_Exercise:_
All of the data below needs to be set down once more, exactly as written.

Segment Start: Material for this exercise

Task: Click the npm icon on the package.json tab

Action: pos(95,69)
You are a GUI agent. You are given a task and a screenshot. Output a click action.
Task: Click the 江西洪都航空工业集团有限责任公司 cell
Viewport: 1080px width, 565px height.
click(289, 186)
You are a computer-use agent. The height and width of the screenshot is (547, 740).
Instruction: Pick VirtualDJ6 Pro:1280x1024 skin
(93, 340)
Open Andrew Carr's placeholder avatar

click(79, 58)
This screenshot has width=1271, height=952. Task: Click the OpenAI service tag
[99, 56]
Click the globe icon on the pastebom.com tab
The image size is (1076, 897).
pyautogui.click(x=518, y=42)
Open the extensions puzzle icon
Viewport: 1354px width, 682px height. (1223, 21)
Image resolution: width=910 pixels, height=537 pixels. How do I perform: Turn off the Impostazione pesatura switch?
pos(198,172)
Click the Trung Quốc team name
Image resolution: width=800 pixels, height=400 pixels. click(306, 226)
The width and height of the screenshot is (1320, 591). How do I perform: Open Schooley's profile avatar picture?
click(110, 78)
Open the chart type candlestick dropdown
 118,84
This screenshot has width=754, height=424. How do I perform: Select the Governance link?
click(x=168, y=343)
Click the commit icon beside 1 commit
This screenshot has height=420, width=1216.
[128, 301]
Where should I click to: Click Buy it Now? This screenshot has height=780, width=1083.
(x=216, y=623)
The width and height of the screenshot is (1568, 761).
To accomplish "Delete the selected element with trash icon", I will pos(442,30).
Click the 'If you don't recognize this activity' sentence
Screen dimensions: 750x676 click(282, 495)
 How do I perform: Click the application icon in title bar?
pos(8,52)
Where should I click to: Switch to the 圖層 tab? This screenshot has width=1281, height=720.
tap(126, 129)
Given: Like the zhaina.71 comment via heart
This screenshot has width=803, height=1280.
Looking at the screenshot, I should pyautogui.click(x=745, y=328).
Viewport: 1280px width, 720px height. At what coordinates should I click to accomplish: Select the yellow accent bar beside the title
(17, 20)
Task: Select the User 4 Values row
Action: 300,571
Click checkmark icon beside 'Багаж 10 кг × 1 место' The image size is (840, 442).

Segment End: Material for this exercise

_Task solution:_
Task: Click the npm icon on the package.json tab

Action: pos(95,69)
You are a GUI agent. You are given a task and a screenshot. Output a click action.
Task: Click the 江西洪都航空工业集团有限责任公司 cell
Viewport: 1080px width, 565px height.
click(289, 186)
You are a computer-use agent. The height and width of the screenshot is (547, 740).
Instruction: Pick VirtualDJ6 Pro:1280x1024 skin
(93, 340)
Open Andrew Carr's placeholder avatar

click(79, 58)
This screenshot has width=1271, height=952. Task: Click the OpenAI service tag
[99, 56]
Click the globe icon on the pastebom.com tab
The image size is (1076, 897).
pyautogui.click(x=518, y=42)
Open the extensions puzzle icon
Viewport: 1354px width, 682px height. (1223, 21)
Image resolution: width=910 pixels, height=537 pixels. How do I perform: Turn off the Impostazione pesatura switch?
pos(198,172)
Click the Trung Quốc team name
Image resolution: width=800 pixels, height=400 pixels. click(306, 226)
The width and height of the screenshot is (1320, 591). How do I perform: Open Schooley's profile avatar picture?
click(110, 78)
Open the chart type candlestick dropdown
 118,84
This screenshot has width=754, height=424. How do I perform: Select the Governance link?
click(x=168, y=343)
Click the commit icon beside 1 commit
This screenshot has height=420, width=1216.
[128, 301]
Where should I click to: Click Buy it Now? This screenshot has height=780, width=1083.
(x=216, y=623)
The width and height of the screenshot is (1568, 761).
To accomplish "Delete the selected element with trash icon", I will pos(442,30).
Click the 'If you don't recognize this activity' sentence
Screen dimensions: 750x676 click(282, 495)
 How do I perform: Click the application icon in title bar?
pos(8,52)
Where should I click to: Switch to the 圖層 tab? This screenshot has width=1281, height=720.
tap(126, 129)
Given: Like the zhaina.71 comment via heart
This screenshot has width=803, height=1280.
Looking at the screenshot, I should pyautogui.click(x=745, y=328).
Viewport: 1280px width, 720px height. At what coordinates should I click to accomplish: Select the yellow accent bar beside the title
(17, 20)
Task: Select the User 4 Values row
Action: 300,571
Click checkmark icon beside 'Багаж 10 кг × 1 место' The image size is (840, 442).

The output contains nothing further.